In light of Title VI and the Constitution’s prohibitions on racial discrimination, one might ask why universities have been permitted to use racial preferences in admissions in the first place. SFFA suggests that much of the story begins with Grutter v. Bollinger, a 2003 case in which the Court examined a challenge to the University of Michigan Law School’s admissions policy. The policy granted applicants belonging to certain racial minority groups a greater chance of admission than it did similarly qualified applicants from other racial groups, ostensibly to promote racial and ethnic diversity within the law school’s student body. In a 5–4 decision upholding the contentious admissions policy, the Court stated that the use of an applicant’s race as a factor in the admissions decisions of an institution of higher education violated neither federal law nor the Constitution, so long as the policy was narrowly tailored to further the institution’s compelling interest in obtaining a diverse student body. SFFA asks the Court to overturn this ruling.

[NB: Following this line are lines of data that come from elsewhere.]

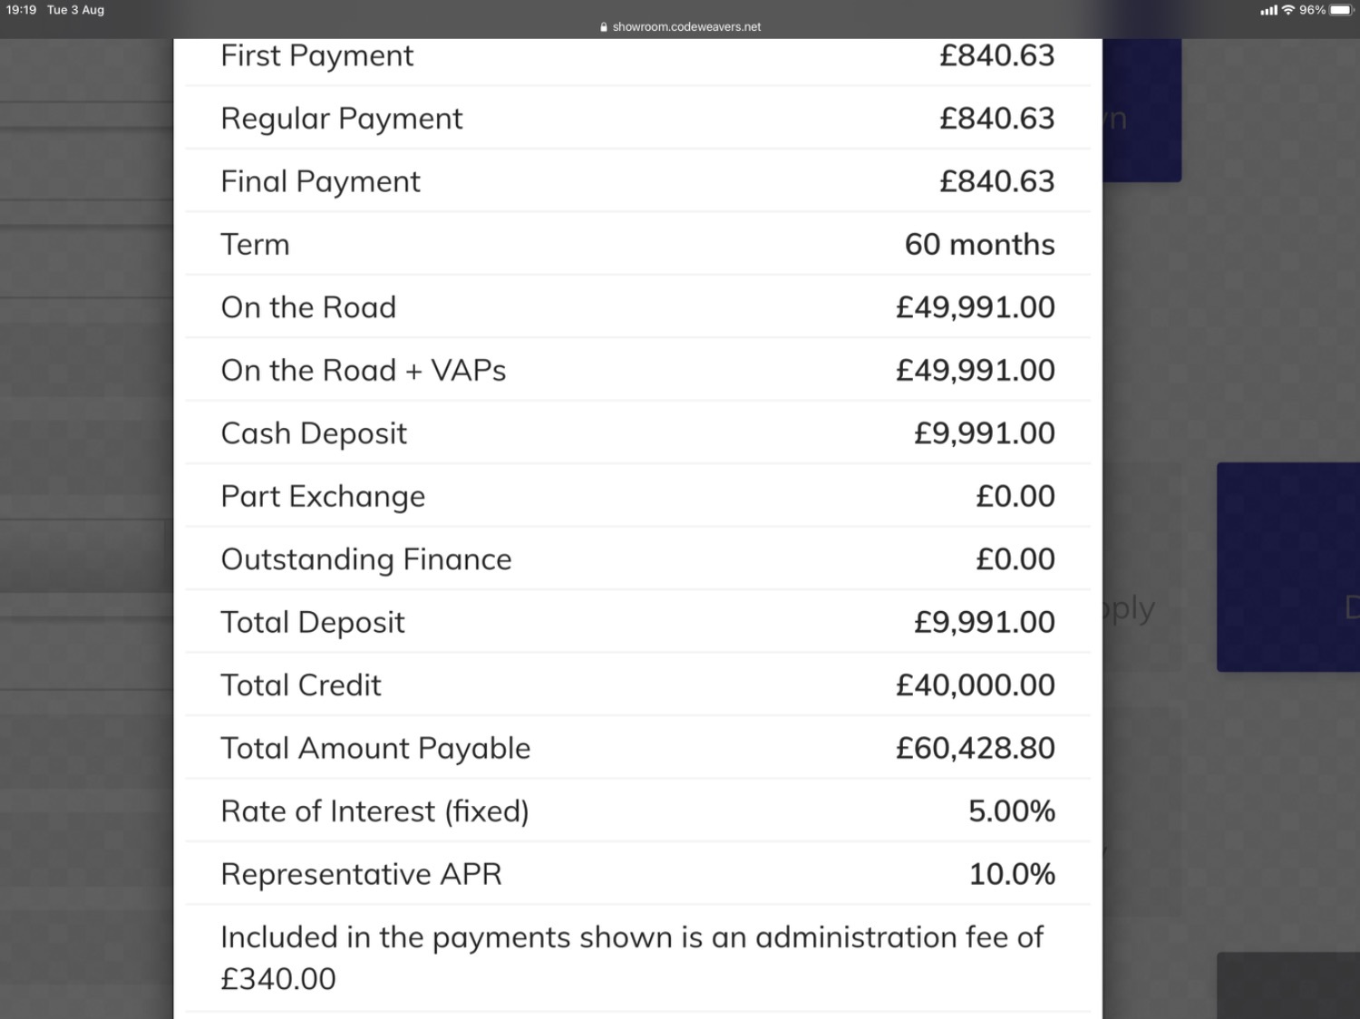Click Rate of Interest (fixed) label

pyautogui.click(x=374, y=811)
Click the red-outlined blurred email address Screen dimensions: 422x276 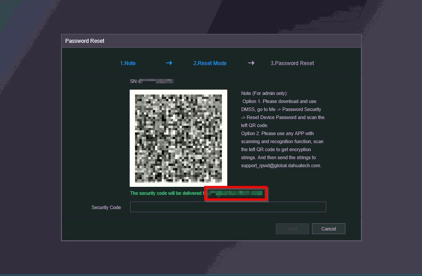[x=236, y=194]
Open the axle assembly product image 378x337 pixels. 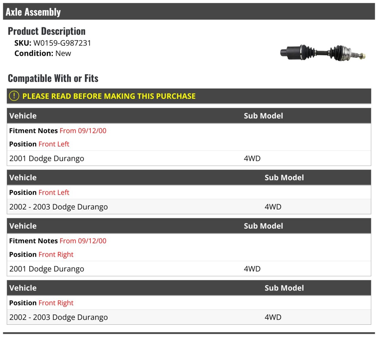323,53
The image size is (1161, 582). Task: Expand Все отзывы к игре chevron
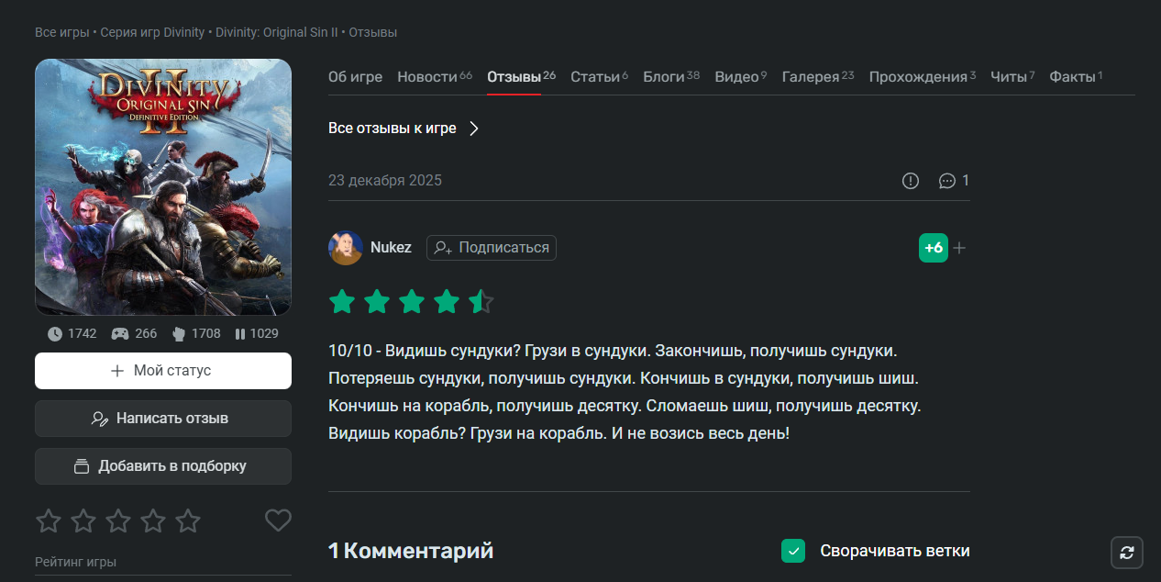click(474, 129)
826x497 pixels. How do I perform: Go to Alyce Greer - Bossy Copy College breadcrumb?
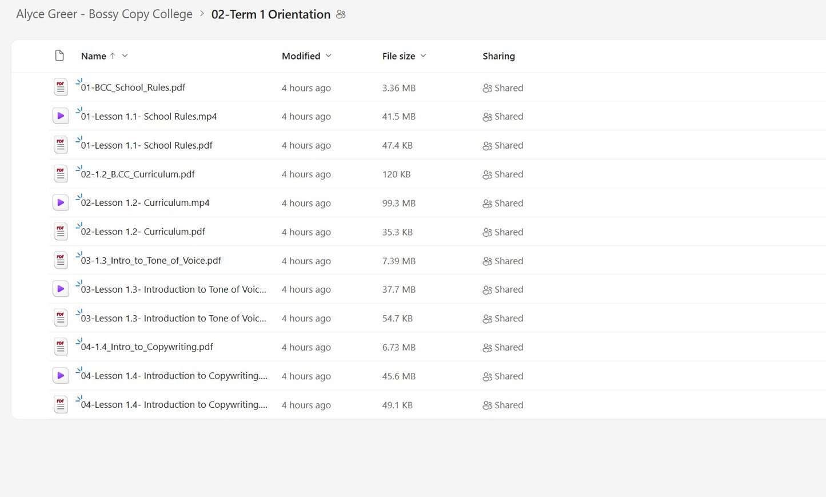click(104, 14)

But the idea of a college accounting for race in admissions to advance diversity originated not with Grutter but with a mischaracterization of Justice Lewis Powell’s opinion in Regents of the University of California v .Bakke, a 1978 case in which the Court was asked to evaluate the University of California at Davis Medical School’s special admissions program. This program was designed to ensure the acceptance of a specified number of students from certain minority groups to the medical school. The Court ultimately struck down the special admissions program on the grounds that it constituted a racial quota, in violation of the Fourteenth Amendment. Still, the Court did not foreclose the consideration of race in college and university admissions altogether.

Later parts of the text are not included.